Text segment:
You can configure your program to use the button as an input instead of as a reset switch.
I won't offer you any code as I know it is the otherway up to the Netduino Plus v1 that I have.
The onboard switch is a good way to practice the software without connecting any external hardware.
Your push button would "normally" be wired between Gnd and a spare GPIO pin. As you have already said, you would want to use common and "N.O." connections. In this mode, it does not matter which way round they are - its just a piece of metal inside. When you create the GPIO in your software, use the pull up resistor mode - this way you don't need an external resistor. When the button is not pressed, the input will be pulled high by the internal resistor, and when you press the button, the input is pulled to ground by the switch.
Since this is a changeover switch, with NO and NC contacts, there are two other ways you might wire it up:
You could use the NC contact instead of the NO. In this case, the input will be pulled low when the button is not pressed, and high when pressed.
You could use both contacts, this will be useful if the button is more than 30cm or so from the Netduino. With a long lead length the internal pullup reisitor in the Netduino may not be strong enough. The circuit may not be reliable. So in this case, connect the common to the netduino GPIO, connect NO to +3.3V, and NC to Gnd. When creating the GPIO, disable the pullup resistor mode (you don't need a resistor - because the switch pulls the input high and low). (You could reverse the NO and NC pins to get the low/high to be reversed - BUT ONLY CONNECT common TO THE NETDUINO - DO NOT CONNECT COMMON TO THE +3.3V or Gnd rails).
If you're uncomfortable with interrupts, you can also do the same thing with a simple loop:
public class Program
{
private static InputPort button = new InputPort(Pins.GPIO_PIN_D0, false, Port.ResistorMode.PullUp);
private static OutputPort LED = new OutputPort(Pins.GPIO_PIN_D1, false);
public static void Main()
{
while (true)
{
LED.Write(!button.Read());
Thread.Sleep(500);
}
}
}
Hi again Nicolai, and welcome to the wonderful world of bounce!

Given entries:
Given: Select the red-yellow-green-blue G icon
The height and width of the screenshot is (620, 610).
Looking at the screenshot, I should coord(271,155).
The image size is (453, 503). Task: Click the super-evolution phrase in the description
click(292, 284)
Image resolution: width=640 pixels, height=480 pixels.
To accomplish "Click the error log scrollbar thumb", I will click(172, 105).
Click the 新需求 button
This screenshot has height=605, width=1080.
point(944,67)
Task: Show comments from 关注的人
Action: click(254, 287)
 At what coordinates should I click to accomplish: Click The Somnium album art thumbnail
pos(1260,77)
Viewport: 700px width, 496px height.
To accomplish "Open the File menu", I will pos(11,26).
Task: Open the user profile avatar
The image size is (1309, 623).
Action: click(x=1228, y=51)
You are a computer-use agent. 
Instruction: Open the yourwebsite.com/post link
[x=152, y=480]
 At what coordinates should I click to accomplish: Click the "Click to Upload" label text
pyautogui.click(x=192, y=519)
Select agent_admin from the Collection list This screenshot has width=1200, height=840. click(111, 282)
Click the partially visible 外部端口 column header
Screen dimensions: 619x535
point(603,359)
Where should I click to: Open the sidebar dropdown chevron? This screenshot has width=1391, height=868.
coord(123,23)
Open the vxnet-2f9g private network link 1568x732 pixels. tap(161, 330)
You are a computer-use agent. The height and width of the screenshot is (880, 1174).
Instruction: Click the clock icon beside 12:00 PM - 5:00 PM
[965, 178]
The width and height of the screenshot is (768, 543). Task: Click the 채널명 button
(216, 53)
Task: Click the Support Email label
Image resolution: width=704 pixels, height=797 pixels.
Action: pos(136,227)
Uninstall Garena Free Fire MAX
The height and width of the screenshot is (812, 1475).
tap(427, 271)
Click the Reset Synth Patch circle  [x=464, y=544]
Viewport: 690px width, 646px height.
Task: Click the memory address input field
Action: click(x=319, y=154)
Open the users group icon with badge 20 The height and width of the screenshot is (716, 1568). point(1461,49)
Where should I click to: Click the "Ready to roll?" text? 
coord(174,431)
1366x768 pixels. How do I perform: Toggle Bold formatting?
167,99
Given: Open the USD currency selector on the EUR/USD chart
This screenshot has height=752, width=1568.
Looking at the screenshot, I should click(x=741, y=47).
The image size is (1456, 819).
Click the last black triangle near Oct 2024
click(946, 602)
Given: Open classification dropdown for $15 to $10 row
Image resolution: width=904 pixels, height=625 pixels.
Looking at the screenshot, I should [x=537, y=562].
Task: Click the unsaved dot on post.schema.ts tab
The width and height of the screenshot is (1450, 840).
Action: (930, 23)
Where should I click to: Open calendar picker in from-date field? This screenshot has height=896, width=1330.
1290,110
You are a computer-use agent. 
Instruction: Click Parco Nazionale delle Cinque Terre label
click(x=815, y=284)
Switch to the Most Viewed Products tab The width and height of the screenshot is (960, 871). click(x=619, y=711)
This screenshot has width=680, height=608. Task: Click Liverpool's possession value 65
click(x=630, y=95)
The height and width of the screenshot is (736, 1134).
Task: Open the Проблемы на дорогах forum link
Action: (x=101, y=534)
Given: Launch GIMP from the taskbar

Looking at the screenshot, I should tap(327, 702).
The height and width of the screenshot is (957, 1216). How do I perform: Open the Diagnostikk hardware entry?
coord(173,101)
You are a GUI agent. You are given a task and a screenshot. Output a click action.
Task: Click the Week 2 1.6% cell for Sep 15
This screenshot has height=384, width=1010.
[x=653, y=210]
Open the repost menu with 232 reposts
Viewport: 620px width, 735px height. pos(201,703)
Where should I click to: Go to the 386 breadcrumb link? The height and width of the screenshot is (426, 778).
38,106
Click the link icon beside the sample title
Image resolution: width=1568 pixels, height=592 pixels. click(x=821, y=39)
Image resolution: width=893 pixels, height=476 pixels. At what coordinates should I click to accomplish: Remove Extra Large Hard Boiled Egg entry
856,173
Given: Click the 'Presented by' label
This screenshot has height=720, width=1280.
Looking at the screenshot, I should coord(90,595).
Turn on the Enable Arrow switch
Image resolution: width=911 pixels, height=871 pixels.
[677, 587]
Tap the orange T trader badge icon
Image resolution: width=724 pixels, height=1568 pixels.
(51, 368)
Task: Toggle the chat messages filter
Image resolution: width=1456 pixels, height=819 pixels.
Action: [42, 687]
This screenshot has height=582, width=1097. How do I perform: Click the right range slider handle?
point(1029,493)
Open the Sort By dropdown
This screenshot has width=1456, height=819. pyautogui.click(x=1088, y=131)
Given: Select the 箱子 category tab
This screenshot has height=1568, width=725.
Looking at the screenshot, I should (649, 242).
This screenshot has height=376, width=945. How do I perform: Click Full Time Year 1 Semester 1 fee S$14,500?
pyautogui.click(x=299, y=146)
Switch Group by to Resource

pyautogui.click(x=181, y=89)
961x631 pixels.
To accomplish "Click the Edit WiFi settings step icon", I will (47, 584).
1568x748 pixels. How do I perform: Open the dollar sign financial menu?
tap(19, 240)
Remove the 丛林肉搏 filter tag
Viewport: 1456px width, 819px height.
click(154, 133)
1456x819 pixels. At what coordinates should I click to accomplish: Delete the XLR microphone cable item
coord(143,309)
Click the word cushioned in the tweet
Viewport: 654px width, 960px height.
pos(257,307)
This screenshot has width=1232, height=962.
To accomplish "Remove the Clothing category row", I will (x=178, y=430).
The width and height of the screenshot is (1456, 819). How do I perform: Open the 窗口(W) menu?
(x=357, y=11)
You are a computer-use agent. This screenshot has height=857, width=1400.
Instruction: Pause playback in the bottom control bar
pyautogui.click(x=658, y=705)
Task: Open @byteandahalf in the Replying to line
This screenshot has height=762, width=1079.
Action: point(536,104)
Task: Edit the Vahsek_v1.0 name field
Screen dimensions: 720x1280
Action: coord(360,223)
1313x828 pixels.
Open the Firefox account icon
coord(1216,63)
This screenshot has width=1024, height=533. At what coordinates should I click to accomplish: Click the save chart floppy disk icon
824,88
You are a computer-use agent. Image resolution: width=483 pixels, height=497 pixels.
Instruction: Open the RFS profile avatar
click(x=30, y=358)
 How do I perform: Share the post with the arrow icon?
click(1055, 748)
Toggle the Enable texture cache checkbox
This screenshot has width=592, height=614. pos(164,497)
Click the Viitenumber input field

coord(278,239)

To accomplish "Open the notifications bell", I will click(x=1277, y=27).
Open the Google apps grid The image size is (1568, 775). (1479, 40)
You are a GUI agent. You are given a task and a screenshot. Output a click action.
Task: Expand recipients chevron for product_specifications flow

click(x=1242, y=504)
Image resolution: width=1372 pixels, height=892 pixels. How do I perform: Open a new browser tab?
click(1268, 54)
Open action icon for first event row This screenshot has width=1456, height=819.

Challenge 1: Print the Netduino button-wiring text from "If you're uncomfortable" up to and including "while (true)".
Challenge 2: Carry on the Netduino button-wiring text past its last sentence.
You won't need the records for this.

Result 1:
If you're uncomfortable with interrupts, you can also do the same thing with a simple loop:
public class Program
{
private static InputPort button = new InputPort(Pins.GPIO_PIN_D0, false, Port.ResistorMode.PullUp);
private static OutputPort LED = new OutputPort(Pins.GPIO_PIN_D1, false);
public static void Main()
{
while (true)

Result 2:
What you're experiencing is perfectly normal, and is called bounce. We like to think that buttons behave ideally, but that's far from the truth. I won't go into too much detail, since there are many excellent articles on bounce out there already. In short, when you push a button the physical contacts will actually bounce off each other a bit, somewhere on the micro to millisecond scale, before the button settles into a proper "on" or "off" position. So as it bounces it will appear to the microcontroller to be flipping on and off rapidly.
There are two ways to deal with bounce: Hardware debouncers and software debouncers. Hardware debouncers are better since they prevent the noise from even reaching the microcontroller, but they require additional hardware, maybe some math, and are more complicated. Software debouncing is easier to do, but will require the microcontroller to do some work, so it may still affect performance.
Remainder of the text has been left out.